Skip to main content

Text-to-speech & Speech-to-text

  • Can I use Plivo's text-to-speech feature for international calls?

    Yes, you can use text-to-speech (TTS) for international calls. The languages that you can use are listed here: https://api-reference.plivo.com/latest/python/elements/speak 

  • Can I transcribe international calls?

    Yes, you can transcribe international calls; however, the call recording must be in English.

  • I had a call recording for 19 seconds, but the transcription is blank. Why?

    Our transcription feature works for calls recorded in English with a maximum duration of 120 seconds and a minimum duration of 20 seconds. Any calls with duration outside the maximum or minimum will not be transcribed. If you have a specific need for long transcriptions, please reach out to your account manager or our Support Team.

  • How can I transcribe a voice call to text?

    Transcription ties in with recording features: if a call can be recorded, it can also be transcribed. There are two  functionalities in Plivo that let you record and transcribe a call:

    1. Record API
    2. Record XML

    With respect to transcription, all the features above use the same set of parameters:

    1. Transcription type: auto or hybrid 
    2. Transcription URL: the URL to which Plivo will send the transcription text once the call has been transcribed.
    3. Transcription method: the type of HTTP method used by Plivo to send the request to the transcription URL. The valid values are GET or POST.
  • What languages are supported for text-to-speech?

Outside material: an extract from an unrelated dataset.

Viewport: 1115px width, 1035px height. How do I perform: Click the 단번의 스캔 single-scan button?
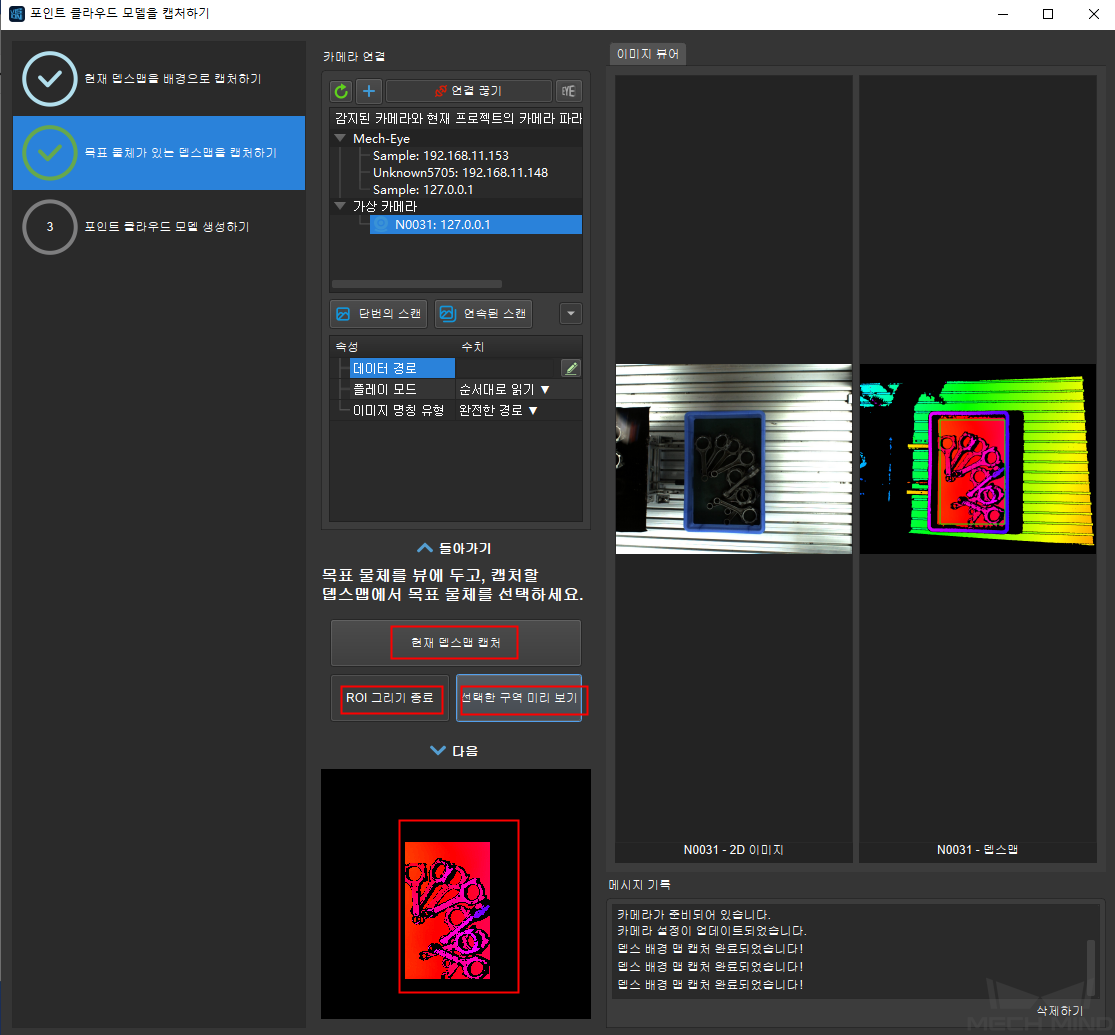(379, 313)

    Plivo supports 16 languages for the text-to-speech feature. Please click on the link below to check the list of languages we support: 

    https://api-reference.plivo.com/latest/python/elements/speak

    Note: If you are using special characters like é, you need to encode these characters using a numerical reference. You can find various online services to convert unicode characters into numeric expressions.

  • What is speech-to-text transcription?

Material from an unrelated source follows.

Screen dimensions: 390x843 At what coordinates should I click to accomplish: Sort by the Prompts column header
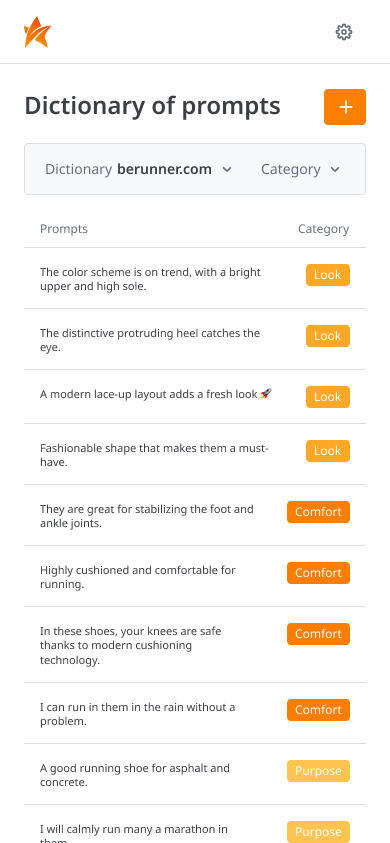pos(63,229)
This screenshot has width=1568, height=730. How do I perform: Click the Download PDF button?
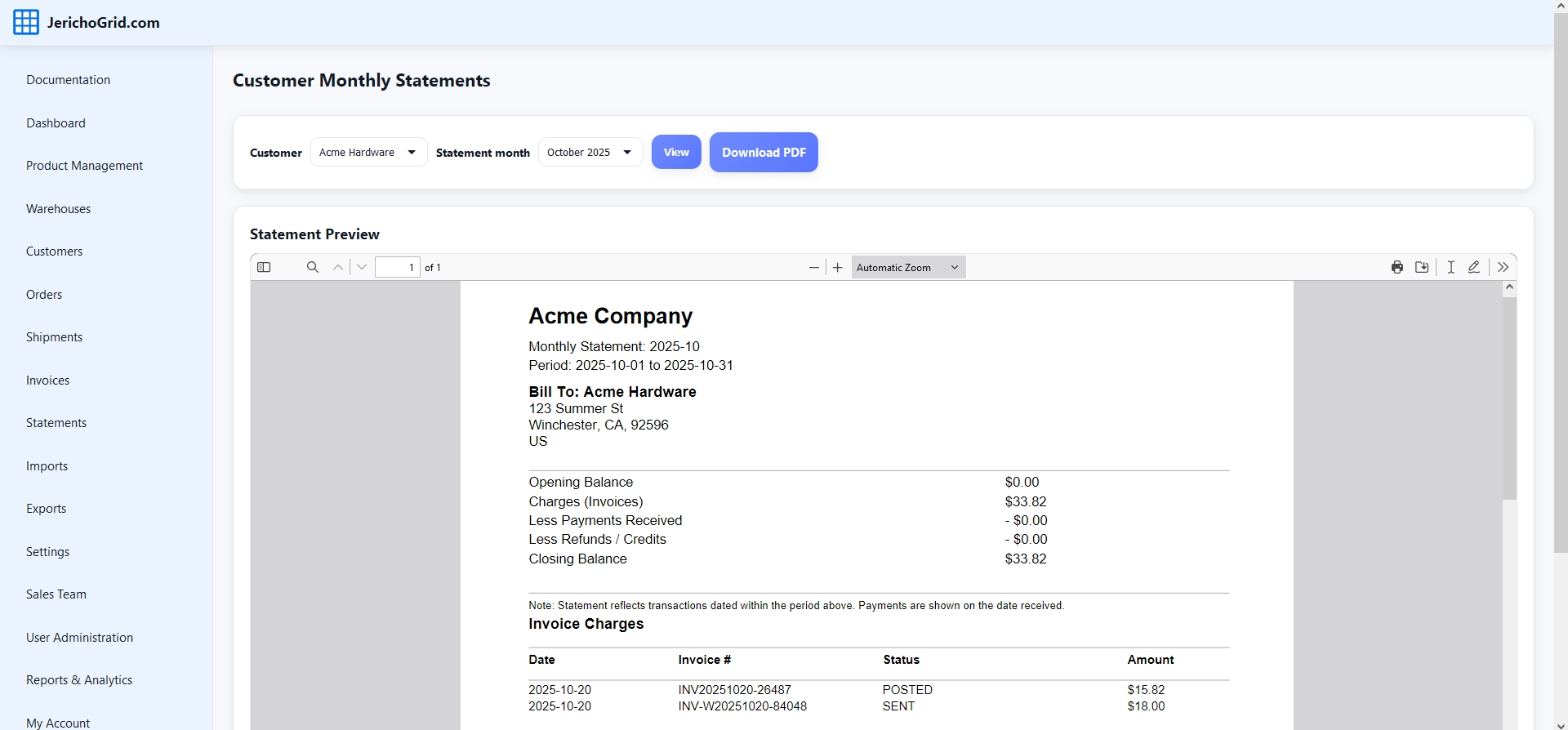[763, 153]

    Transcription is a feature that converts recorded calls (in English) to text. There are two options for speech-to-text transcription. 

    1. Auto: $0.05/min

    Transcription is performed by a computer. This is extremely fast (typically under 5 minutes), but may not be as accurate as the hybrid method. 

    2. Hybrid: $0.35/min

    Transcription is done by a computer and checked by an actual person. This method has a higher quality overall and can usually be completed within 20 minutes. 

    Note: Our transcription service is primarily for voicemails and is limited to recorded files with a duration of up to two minutes.

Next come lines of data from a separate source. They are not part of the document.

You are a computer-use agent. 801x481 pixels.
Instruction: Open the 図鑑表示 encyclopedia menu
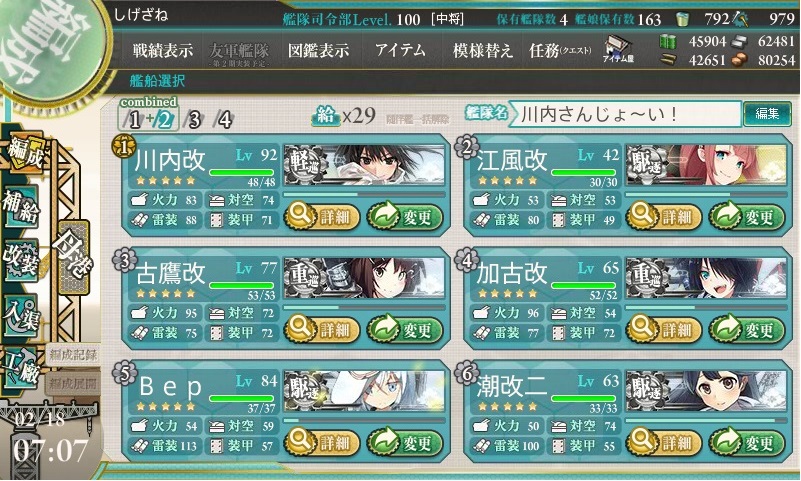pyautogui.click(x=319, y=50)
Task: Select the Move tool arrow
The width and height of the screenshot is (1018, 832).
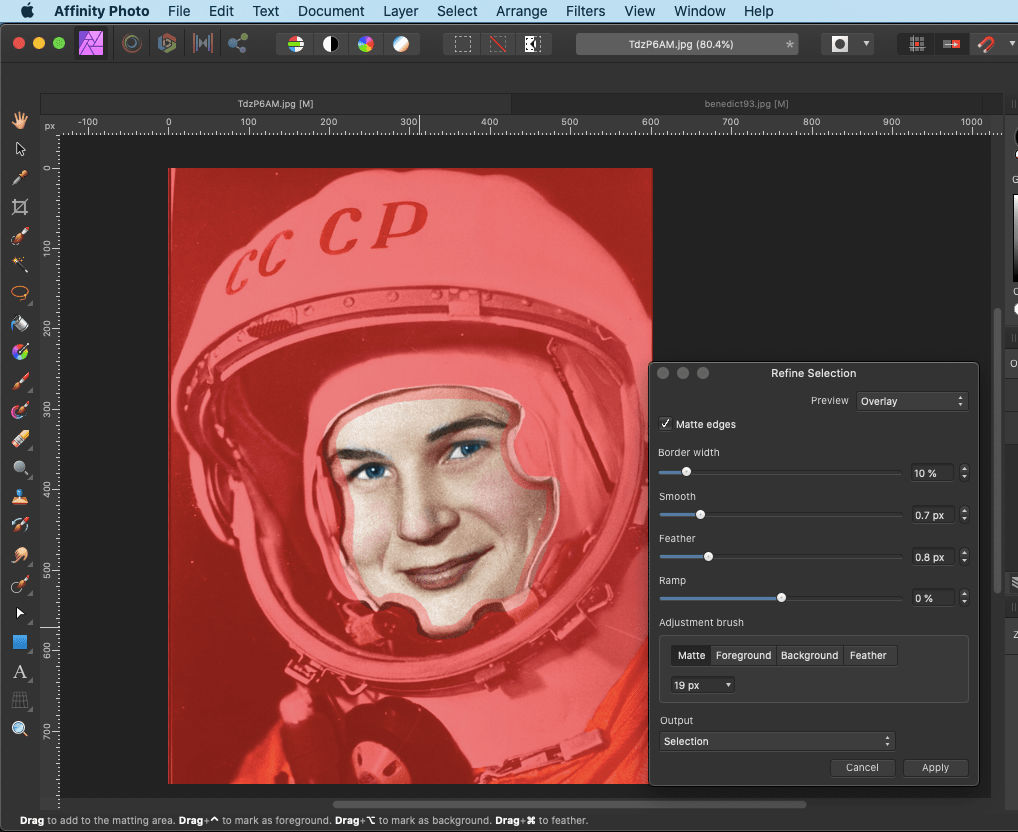Action: (x=19, y=149)
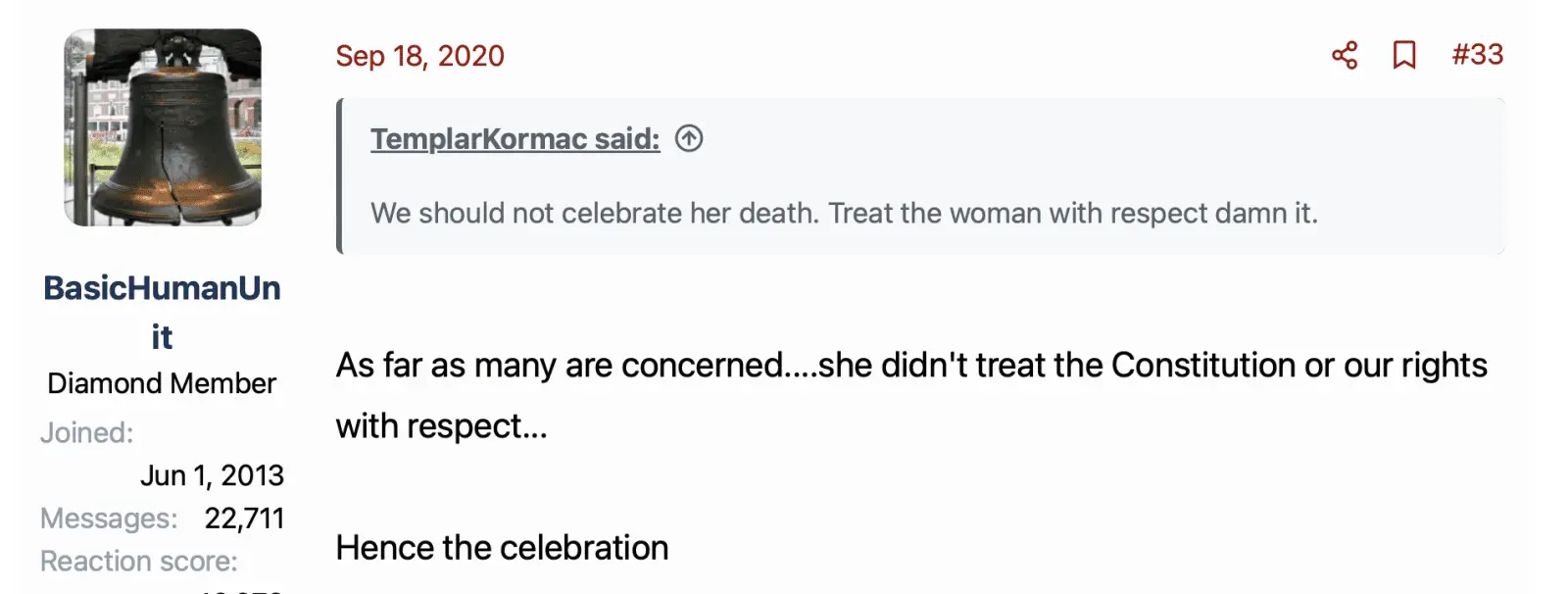
Task: Open the #33 post permalink
Action: tap(1477, 55)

  • What is text-to-speech?

    Text-to-speech (TTS) is a form of speech synthesis that converts text into spoken words. Text-to-speech is an easy way to add a dynamic voice to your phone capabilities. Unlike pre-recorded audio, this feature can be used to deliver spoken versions of text; live information (e.g., sports scores), emergency updates, and other dynamic messages. Simple changes in the code can allow you to change the message, the gender of the voice, determine who will receive your message, and much more.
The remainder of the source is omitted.